* _Data to use_:
* BEGIN *

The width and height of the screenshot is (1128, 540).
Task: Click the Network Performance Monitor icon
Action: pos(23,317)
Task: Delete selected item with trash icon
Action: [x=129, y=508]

* END *
* BEGIN *

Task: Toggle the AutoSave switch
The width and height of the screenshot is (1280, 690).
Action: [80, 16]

* END *

* _Goal_: Repeat the records word for word, starting at the line containing "The width and height of the screenshot is (1128, 540)." and continuing up to and including the line containing "Action: [x=129, y=508]".

* _Result_:
The width and height of the screenshot is (1128, 540).
Task: Click the Network Performance Monitor icon
Action: pos(23,317)
Task: Delete selected item with trash icon
Action: [x=129, y=508]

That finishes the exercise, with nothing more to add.